You must take care when gathering, handling, transporting, analyzing, reporting on, and managing evidence that the proper chain of custody or chain of evidence has been maintained.
Every jurisdiction has its definitions as to what this may mean in detail; however, in general, a chain of custody and chain of evidence
Why need Chain of custody?
- When an item is gathered as evidence, that item should be recorded in an evidence log with a description, the signature of the individual gathering the item, a signature of a second individual witnessing the item being gathered, and an accurate time and date
- Whenever that item is stored, the location in which the item is stored should be recorded, as should the item’s condition.
- The signatures of the individual placing the item in storage and of the individual responsible for that storage location should also be included, along with an accurate time and date.

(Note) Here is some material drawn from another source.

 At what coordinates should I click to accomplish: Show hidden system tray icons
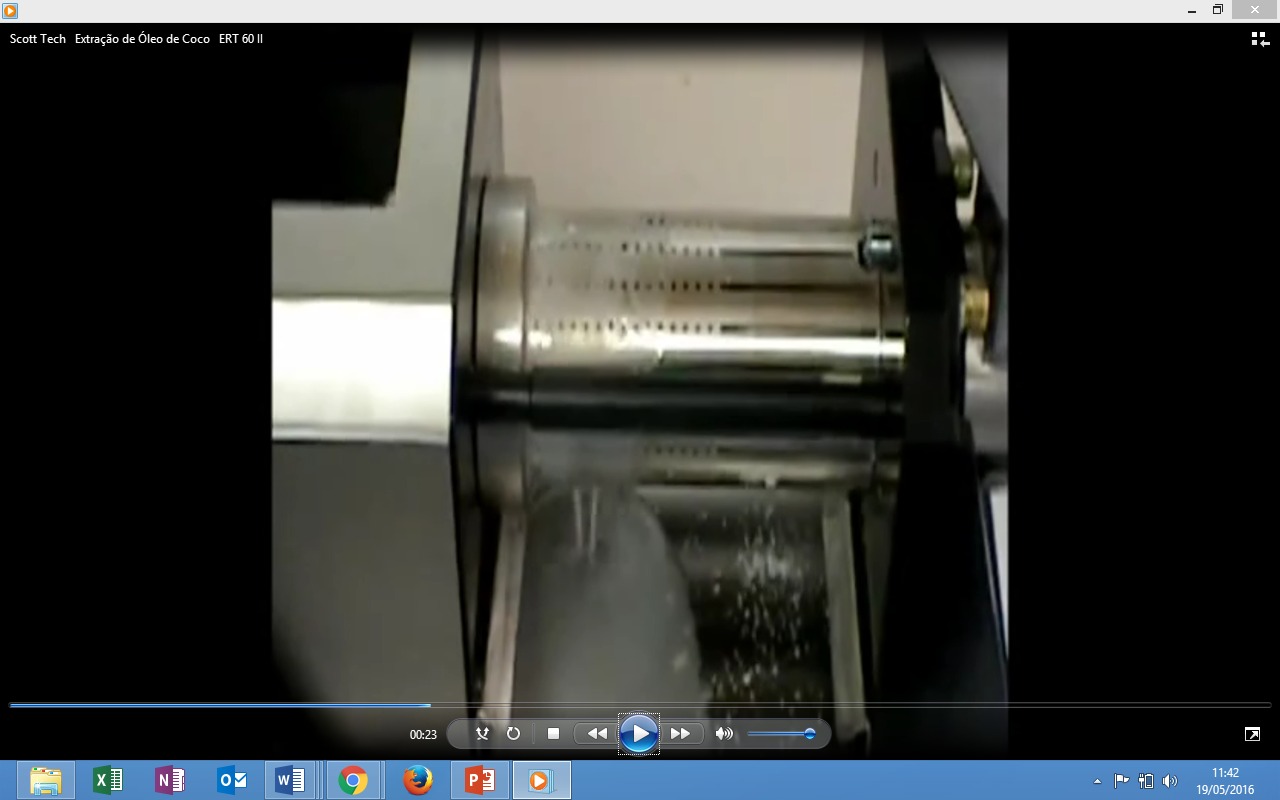(x=1097, y=781)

- Whenever an item is removed from storage, it should be recorded, as should the item’s condition, the signatures of the person removing the item, the person responsible for that storage location, and an accurate time and date.
- Whenever an item is transported, that item’s point of origin, method of transport, and destination should be recorded, as should the item’s condition at origination and destination.
- Also record the signatures of the people performing the transportation, a responsible party at the origin and destination witnessing its departure and arrival, and accurate times and dates for each.
- Whenever any action, process, test, or another handling of an item is to be performed, a description of all such actions to be taken and the persons who will perform such actions should be recorded.
- The signatures of the person taking the item to be tested and of the person responsible for the item’s storage should be recorded, as should an accurate time and date.
- Whenever any action, process, test, or another handling of an item is performed, record a description of all such actions, along with accurate times and dates for each.
Also record the person performing such actions, any results or findings of such actions, the signatures of at least one person of responsibility as a witness that the actions were performed as described, and the resulting findings as described.
Ultimately, the chain of evidence is a series of events that, when viewed in sequence, account for the actions of a person during a particular period or the location of a piece of evidence during a specified period.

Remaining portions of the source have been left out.